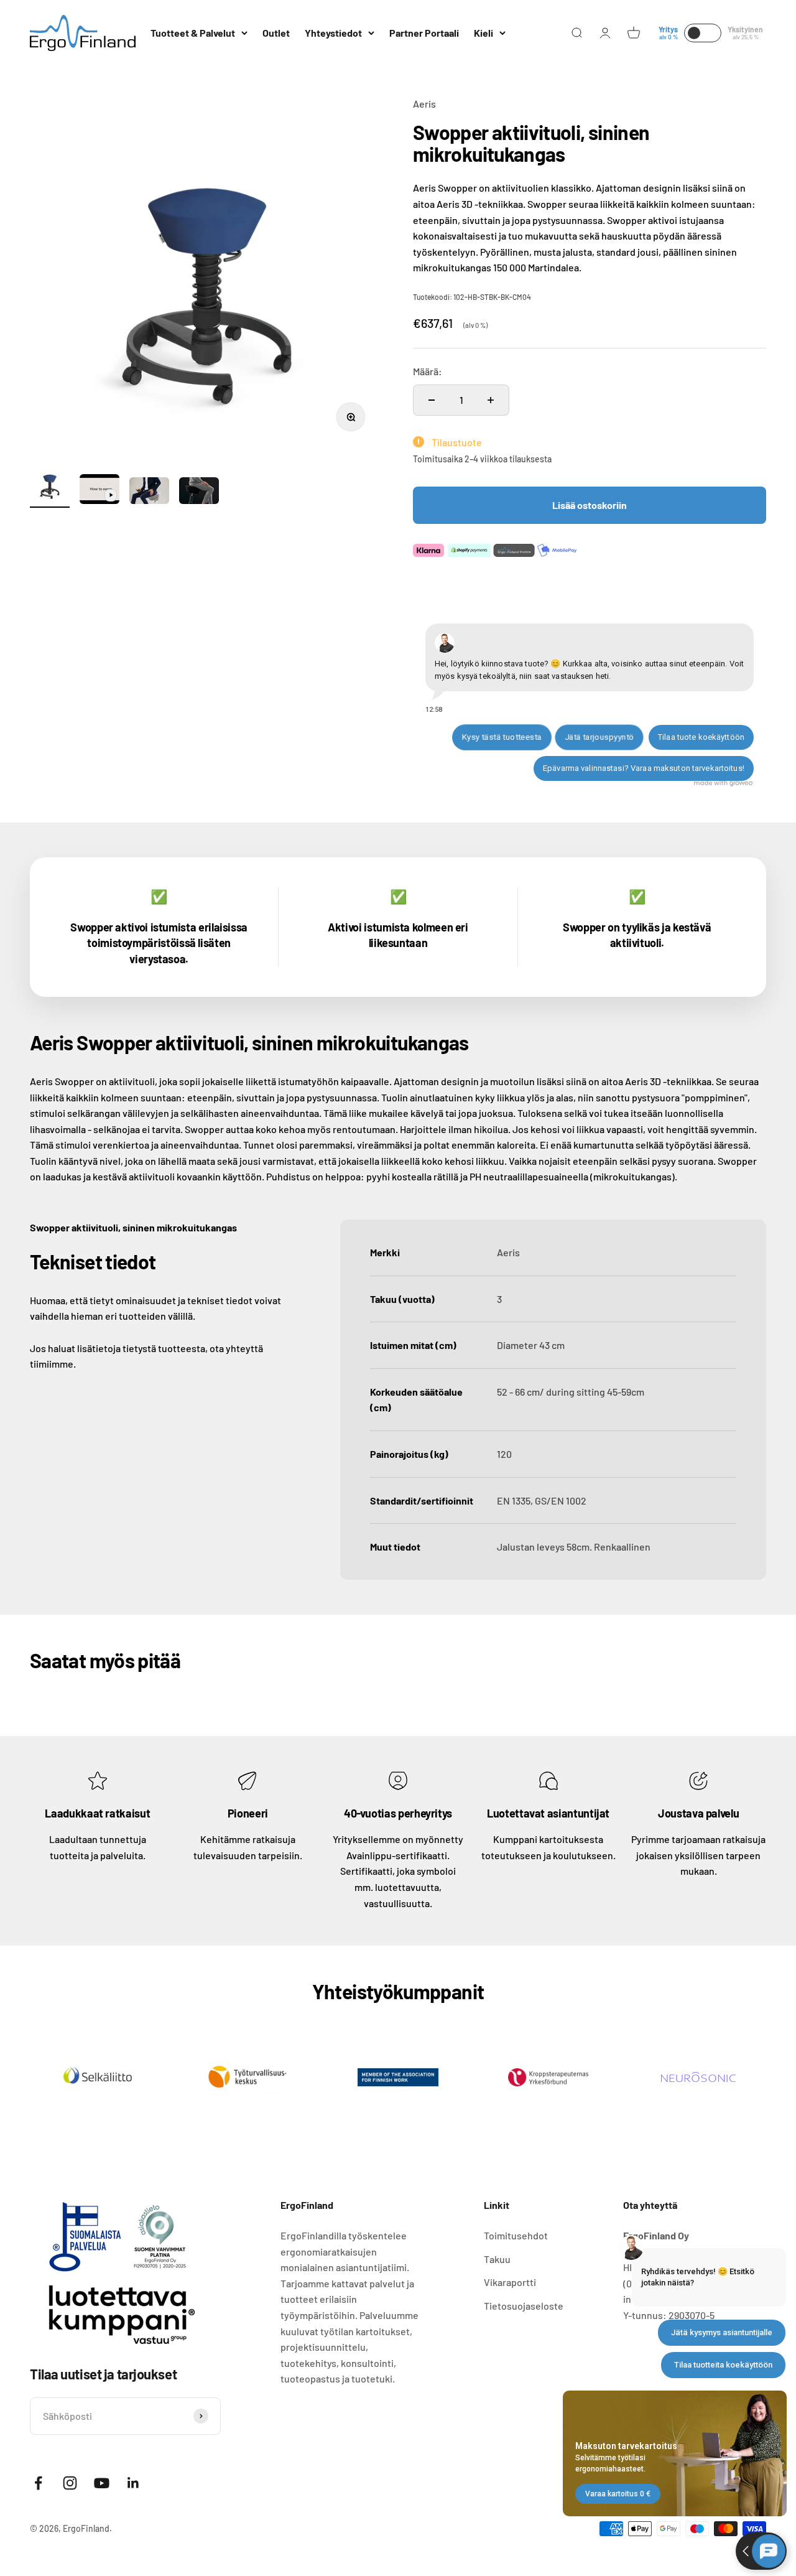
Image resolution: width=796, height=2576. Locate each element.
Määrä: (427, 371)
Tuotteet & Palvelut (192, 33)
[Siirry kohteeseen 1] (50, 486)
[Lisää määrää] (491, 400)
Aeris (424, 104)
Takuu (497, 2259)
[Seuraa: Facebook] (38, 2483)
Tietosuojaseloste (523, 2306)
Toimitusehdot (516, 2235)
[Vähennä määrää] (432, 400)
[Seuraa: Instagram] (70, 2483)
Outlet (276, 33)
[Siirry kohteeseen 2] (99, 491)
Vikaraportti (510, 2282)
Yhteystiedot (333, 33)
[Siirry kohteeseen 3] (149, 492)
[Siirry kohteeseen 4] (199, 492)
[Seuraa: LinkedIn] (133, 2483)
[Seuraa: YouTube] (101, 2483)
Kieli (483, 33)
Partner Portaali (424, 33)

========

_Work required:_ Leaving the pictures out, output each line of the listing exactly.

_Solution for this exercise:_
Image resolution: width=796, height=2576. Locate each element.
Määrä: (427, 371)
Tuotteet & Palvelut (192, 33)
[Siirry kohteeseen 1] (50, 486)
[Lisää määrää] (491, 400)
Aeris (424, 104)
Takuu (497, 2259)
[Seuraa: Facebook] (38, 2483)
Tietosuojaseloste (523, 2306)
Toimitusehdot (516, 2235)
[Vähennä määrää] (432, 400)
[Seuraa: Instagram] (70, 2483)
Outlet (276, 33)
[Siirry kohteeseen 2] (99, 491)
Vikaraportti (510, 2282)
Yhteystiedot (333, 33)
[Siirry kohteeseen 3] (149, 492)
[Siirry kohteeseen 4] (199, 492)
[Seuraa: LinkedIn] (133, 2483)
[Seuraa: YouTube] (101, 2483)
Kieli (483, 33)
Partner Portaali (424, 33)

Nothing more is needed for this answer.